TASK DETAILS:
Lines with the word "computer" are the answer; copy each of them from the data below.

PROVIDED ENTRIES:
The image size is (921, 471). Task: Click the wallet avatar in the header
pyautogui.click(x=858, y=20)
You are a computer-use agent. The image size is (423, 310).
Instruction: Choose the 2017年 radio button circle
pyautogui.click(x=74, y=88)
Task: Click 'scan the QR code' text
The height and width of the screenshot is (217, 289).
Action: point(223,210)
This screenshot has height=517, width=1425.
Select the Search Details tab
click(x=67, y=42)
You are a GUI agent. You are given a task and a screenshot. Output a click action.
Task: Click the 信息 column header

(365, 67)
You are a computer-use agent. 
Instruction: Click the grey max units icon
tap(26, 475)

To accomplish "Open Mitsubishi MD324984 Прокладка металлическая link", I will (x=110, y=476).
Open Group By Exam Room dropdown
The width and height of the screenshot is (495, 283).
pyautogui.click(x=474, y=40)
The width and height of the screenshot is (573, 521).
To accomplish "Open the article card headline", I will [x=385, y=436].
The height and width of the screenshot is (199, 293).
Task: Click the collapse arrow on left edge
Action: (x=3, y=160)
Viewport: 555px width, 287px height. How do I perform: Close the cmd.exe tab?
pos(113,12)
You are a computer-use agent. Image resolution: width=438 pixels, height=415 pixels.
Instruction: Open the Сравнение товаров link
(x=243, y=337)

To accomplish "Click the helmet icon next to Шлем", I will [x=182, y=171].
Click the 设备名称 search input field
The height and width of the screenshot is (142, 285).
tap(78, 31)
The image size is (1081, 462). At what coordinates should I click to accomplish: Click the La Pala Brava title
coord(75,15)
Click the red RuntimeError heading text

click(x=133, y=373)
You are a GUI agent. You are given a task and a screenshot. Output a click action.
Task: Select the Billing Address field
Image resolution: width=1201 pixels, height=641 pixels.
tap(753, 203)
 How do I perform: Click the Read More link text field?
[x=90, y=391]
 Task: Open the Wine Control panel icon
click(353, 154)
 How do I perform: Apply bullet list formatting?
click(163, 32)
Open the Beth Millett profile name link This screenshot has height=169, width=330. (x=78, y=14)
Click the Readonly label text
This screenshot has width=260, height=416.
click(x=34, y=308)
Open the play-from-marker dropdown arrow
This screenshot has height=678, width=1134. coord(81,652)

RESULT OF THE TASK:
You are a computer-use agent. The image size is (423, 310).
You are a computer-use agent. 
You are a computer-use agent. Image resolution: width=438 pixels, height=415 pixels.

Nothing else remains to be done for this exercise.